We Jalops like us some wagons, yes sir we do. We also get a chubb over the occasional roid-raging V8. And Volvo's sexy-nerd persona has always received a nod of approval from the collected commentariat. Throw them all together into a single NPOCP and usually y'all need a cigarette and a shower after voting. None the less, in the case of yesterday's LT1-powered 740, there seemed to be some major discordancy. It did have the right number of pedals downstairs, and in the dyno video it made all the right kind of noises to engender piss shivers of delight. It must have been that price then, even though it was less than what one of Charlie Sheen's "dates" demands for an evening's company, and the car looks like more fun that that. Sorry Charlie. Regardless of the reason d'etre, that V8 Volvo went down to a dead even 50/50 tie, making it one for three for the blue cars this week.
We'll have to leave the streak at that because today's 1980 Porsche 911 slant nose, while rocking a blue interior and top, is supremely white everywhere else. That includes the exaggerated wheel flares and arcing fender line that replaces the standard 911's headlamps with a pair of sleepy-looking pop-up jobs. While described by the seller as a 1980 Porsche 911 TURBO SLANTNOSE-EXCELLENT CONDITION-MANUEL+CONVERTIBL, it doesn't actually have a forced induction motor dingle-buried in the back. Porsche, unable to defeat tightening U.S. emissions requirements through the application of massive amounts of oversteer, pulled the Turbo from the American lineup that year. Also, it should be noted that the Flachbau, the Europe-only factory slantnose 930, didn't arrive until '81. And now that I think about it, the 911 didn't start going fully topless until the '83 model year, so this car must have started its life as a Targa.

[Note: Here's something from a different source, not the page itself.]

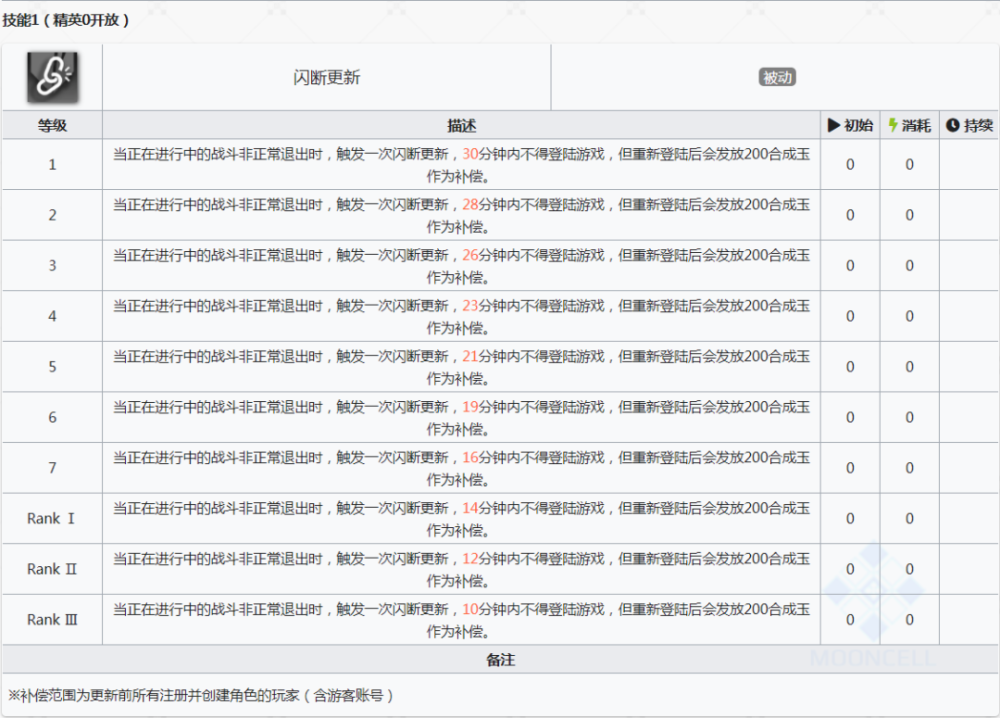Click the red 30 minutes value

(x=470, y=154)
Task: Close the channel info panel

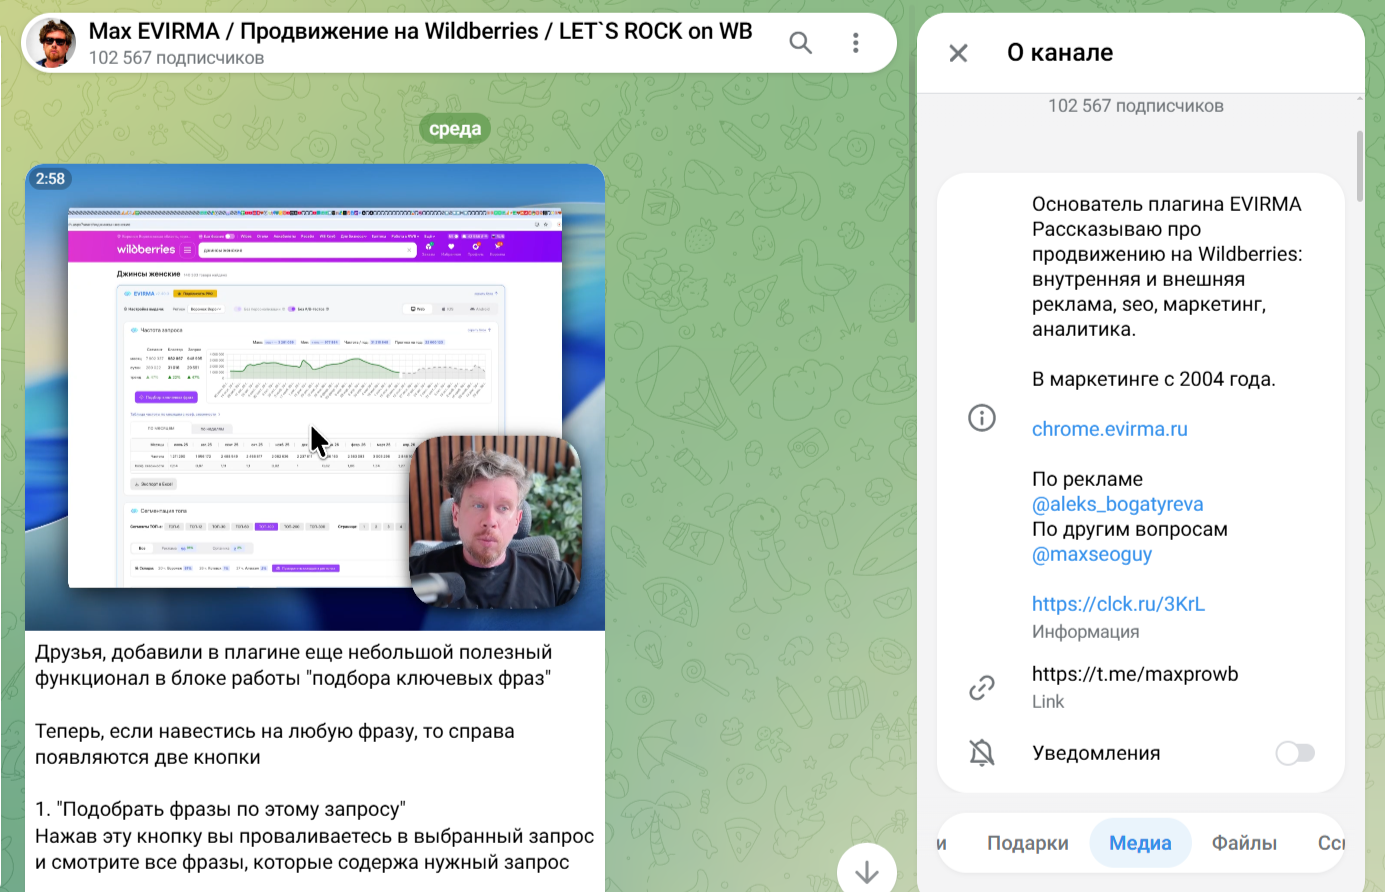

Despite the irregularities, the slant nose 911 is a good looking car, and this one's claim of having less than 10k on a rebuild of the three litre six makes it even more attractive. By the time these SCs were rolling off the assembly line Porsche had pretty much gotten the 911 formula down, making the '78 - '83 models some of the best of the breed. You should expect 180-bhp out of the 2,994-cc flat six, which originally was able to get the car to sixty in around 7 seconds. Sure that's not super car time, but then again, you're rocking a slant nose and probably will be wanting to put on your best David Caruso while you do so, which is not something done with haste.
One hopes that the seller has greater comprehension of this Porsche's condition than he does of the English language or the location of the CAPS LOCK KEY. Describing it as a slant knows may make the car seem wise, but it doesn't engender confidence, and his weak grasp of punctuation makes it hard to tell if it's a manual top, or there's a guy named Manuel that comes along with the car raising and lowering it.
So a few inconsistencies and questions about the car, but from what can be gleaned from the ad, this 911 is not without appeal, and the price - at a fin under fifteen - doesn't make the seller sound unreasonable, even if he is nearly unintelligible.
But what about that price for this car? They say the nose knows, and in the case of this Porsche Slant Nose, do you smell a sweet bargain, or just the sweaty effluence of Manuel the top guy?